═══ DATA SECTION ═══

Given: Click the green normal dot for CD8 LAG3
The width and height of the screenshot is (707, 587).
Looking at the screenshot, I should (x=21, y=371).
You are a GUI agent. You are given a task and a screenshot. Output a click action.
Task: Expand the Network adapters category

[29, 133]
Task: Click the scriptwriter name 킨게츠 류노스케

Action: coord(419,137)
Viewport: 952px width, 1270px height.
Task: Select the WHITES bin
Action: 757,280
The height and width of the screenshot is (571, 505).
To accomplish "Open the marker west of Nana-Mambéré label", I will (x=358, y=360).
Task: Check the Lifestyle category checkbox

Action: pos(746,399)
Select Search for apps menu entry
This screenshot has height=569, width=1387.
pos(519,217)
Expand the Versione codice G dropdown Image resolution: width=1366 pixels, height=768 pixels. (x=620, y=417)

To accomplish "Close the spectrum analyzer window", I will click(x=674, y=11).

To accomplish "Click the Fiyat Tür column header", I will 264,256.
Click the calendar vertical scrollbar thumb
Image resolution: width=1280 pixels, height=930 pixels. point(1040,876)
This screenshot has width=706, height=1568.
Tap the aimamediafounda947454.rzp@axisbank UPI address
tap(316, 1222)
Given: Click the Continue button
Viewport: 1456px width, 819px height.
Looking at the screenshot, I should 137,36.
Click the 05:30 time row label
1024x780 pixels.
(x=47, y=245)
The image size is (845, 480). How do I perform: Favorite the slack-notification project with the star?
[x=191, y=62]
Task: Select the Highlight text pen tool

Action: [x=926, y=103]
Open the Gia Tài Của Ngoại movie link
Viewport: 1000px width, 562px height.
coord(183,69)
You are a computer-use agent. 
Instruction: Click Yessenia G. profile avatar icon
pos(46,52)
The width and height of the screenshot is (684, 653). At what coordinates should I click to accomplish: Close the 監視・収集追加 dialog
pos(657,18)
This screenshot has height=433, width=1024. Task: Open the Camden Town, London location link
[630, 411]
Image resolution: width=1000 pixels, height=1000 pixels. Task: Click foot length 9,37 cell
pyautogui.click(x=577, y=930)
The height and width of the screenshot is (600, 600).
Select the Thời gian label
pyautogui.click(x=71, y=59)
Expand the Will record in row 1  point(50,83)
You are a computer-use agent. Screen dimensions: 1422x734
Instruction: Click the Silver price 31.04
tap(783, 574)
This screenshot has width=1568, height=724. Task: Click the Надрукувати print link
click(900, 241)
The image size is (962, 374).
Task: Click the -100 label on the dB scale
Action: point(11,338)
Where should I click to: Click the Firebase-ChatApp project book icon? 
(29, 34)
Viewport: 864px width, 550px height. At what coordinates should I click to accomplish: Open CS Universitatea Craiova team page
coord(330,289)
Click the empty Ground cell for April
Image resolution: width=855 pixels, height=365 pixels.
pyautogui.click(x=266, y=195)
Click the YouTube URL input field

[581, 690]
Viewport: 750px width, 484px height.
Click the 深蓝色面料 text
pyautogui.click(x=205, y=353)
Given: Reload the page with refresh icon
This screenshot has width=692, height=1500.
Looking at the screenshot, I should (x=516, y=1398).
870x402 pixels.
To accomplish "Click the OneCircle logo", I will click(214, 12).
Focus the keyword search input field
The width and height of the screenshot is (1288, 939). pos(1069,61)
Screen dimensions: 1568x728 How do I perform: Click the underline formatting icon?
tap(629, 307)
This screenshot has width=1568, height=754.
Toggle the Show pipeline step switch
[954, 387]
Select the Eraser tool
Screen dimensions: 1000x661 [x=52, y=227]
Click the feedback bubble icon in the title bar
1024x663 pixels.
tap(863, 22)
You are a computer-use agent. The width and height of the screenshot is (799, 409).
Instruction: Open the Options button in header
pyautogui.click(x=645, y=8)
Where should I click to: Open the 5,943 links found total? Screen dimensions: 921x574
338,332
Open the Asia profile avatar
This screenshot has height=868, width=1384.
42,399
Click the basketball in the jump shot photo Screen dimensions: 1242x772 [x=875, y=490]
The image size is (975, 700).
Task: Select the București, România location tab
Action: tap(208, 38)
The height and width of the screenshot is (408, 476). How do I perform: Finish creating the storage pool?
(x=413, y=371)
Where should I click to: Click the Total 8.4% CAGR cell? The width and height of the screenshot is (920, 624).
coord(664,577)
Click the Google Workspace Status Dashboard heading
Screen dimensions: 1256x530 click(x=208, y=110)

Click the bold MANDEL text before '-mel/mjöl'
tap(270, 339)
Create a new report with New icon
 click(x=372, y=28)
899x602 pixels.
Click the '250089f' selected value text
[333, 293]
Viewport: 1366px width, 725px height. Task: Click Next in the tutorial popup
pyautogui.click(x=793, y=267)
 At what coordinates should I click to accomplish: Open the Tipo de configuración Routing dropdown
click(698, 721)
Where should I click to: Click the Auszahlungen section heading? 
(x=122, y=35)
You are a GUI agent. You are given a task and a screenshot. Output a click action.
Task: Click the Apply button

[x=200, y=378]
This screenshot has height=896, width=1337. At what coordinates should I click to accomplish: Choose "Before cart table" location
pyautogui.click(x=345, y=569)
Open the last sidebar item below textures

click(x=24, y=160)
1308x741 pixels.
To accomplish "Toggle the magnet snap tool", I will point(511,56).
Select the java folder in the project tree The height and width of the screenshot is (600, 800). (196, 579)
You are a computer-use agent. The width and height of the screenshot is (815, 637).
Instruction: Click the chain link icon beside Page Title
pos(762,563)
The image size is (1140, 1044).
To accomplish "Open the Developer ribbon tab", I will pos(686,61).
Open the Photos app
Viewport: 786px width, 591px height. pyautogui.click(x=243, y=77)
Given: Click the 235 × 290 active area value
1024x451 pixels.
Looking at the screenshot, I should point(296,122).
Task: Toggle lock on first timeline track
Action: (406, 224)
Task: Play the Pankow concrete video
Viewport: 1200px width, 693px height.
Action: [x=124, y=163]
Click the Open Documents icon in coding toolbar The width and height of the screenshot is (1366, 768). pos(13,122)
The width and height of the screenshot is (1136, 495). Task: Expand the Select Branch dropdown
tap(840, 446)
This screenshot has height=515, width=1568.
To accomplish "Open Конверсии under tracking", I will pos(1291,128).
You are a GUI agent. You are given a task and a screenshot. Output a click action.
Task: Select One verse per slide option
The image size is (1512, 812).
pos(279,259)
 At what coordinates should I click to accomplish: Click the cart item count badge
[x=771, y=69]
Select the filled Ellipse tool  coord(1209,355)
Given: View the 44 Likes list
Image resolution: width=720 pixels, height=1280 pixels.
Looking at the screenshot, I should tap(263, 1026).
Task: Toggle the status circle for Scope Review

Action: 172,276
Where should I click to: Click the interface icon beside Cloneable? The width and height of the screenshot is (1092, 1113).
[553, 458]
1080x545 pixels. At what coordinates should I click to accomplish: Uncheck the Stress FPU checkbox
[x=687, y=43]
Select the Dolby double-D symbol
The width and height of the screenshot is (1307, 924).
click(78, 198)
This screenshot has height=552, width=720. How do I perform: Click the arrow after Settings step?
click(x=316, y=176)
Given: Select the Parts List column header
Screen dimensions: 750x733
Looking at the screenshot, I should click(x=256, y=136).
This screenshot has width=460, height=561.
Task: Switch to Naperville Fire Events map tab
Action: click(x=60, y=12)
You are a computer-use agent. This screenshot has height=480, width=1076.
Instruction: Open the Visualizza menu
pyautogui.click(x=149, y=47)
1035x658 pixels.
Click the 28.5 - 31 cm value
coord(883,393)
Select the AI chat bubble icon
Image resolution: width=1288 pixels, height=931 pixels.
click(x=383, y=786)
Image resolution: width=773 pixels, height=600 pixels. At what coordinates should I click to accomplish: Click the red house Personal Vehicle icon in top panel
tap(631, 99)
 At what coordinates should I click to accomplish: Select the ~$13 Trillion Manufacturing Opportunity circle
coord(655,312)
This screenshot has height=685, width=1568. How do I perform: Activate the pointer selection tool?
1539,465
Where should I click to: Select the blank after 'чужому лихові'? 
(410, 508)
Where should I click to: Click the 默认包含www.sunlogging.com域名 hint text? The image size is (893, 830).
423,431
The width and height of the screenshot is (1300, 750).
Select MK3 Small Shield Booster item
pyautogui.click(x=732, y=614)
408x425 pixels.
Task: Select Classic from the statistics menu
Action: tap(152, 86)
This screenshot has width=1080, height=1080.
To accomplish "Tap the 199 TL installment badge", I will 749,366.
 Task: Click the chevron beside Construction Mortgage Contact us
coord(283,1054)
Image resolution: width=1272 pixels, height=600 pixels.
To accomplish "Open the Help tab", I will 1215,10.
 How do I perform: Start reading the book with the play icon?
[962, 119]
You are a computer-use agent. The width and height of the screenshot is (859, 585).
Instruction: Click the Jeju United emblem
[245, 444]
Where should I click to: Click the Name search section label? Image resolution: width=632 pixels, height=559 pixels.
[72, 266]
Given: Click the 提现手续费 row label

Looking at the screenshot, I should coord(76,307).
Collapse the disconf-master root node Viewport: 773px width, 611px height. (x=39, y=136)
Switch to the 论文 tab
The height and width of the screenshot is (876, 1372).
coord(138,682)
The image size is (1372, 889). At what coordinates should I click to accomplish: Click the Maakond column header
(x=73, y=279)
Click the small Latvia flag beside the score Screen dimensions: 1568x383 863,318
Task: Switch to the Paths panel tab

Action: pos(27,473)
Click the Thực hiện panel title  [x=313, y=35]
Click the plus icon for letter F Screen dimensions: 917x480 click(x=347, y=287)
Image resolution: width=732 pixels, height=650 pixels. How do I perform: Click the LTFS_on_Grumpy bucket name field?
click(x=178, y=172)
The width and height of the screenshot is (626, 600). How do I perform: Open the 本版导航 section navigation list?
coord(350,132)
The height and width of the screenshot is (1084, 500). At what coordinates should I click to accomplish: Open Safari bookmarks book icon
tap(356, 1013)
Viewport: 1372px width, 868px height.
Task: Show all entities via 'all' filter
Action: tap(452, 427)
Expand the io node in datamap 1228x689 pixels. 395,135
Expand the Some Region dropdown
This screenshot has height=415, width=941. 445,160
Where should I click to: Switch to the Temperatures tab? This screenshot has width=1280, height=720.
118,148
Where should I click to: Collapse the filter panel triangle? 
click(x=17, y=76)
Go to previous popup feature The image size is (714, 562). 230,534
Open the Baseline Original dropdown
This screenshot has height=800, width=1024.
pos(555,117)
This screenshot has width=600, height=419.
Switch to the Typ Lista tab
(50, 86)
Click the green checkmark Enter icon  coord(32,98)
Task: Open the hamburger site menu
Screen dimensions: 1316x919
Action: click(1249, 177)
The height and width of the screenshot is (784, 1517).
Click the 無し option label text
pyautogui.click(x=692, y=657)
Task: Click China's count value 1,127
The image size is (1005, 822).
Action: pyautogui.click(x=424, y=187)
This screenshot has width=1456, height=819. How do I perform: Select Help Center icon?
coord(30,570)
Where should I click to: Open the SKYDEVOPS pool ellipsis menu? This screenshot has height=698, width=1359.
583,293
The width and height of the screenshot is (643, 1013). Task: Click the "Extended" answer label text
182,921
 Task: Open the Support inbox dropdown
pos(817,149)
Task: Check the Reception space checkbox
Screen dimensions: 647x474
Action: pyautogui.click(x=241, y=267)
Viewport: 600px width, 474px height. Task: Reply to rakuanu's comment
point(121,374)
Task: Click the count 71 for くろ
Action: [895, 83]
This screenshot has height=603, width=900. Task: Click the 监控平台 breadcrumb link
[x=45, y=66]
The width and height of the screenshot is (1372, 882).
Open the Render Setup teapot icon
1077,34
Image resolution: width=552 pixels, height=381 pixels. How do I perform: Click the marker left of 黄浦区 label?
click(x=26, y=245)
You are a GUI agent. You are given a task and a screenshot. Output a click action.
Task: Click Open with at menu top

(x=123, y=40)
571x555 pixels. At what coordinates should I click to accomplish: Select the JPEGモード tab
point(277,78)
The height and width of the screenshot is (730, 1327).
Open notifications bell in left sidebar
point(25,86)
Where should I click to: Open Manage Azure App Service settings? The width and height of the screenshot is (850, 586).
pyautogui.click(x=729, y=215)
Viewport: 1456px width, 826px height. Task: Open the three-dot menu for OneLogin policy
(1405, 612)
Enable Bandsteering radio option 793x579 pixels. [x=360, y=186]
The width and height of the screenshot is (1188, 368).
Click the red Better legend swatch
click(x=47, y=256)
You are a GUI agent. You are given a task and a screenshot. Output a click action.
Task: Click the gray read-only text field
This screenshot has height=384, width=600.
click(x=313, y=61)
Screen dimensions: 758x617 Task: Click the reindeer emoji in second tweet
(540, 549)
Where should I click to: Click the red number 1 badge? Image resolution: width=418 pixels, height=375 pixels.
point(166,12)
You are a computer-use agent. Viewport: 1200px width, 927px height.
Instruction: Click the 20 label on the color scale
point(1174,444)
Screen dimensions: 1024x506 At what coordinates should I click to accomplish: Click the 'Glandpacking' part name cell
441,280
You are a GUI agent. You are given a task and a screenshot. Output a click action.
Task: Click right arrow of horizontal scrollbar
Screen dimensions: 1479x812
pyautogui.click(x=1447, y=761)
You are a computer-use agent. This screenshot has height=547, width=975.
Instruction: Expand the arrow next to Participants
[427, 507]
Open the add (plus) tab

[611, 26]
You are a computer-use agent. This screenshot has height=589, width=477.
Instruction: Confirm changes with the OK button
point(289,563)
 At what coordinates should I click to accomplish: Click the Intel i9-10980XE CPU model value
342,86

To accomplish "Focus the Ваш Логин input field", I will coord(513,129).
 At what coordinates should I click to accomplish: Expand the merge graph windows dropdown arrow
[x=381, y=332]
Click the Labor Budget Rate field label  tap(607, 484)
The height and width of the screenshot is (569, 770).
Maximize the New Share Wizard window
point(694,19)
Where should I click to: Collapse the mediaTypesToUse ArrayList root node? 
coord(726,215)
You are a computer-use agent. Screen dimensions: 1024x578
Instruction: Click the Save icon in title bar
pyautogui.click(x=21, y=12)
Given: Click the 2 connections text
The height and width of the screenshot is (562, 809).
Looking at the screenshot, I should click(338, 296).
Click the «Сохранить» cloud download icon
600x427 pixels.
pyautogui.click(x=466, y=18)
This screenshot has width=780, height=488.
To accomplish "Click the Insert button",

═══

ACTIVITY:
Using the data above, return each line that includes the word "green".

RESPONSE BOX:
Given: Click the green normal dot for CD8 LAG3
Click the green checkmark Enter icon  coord(32,98)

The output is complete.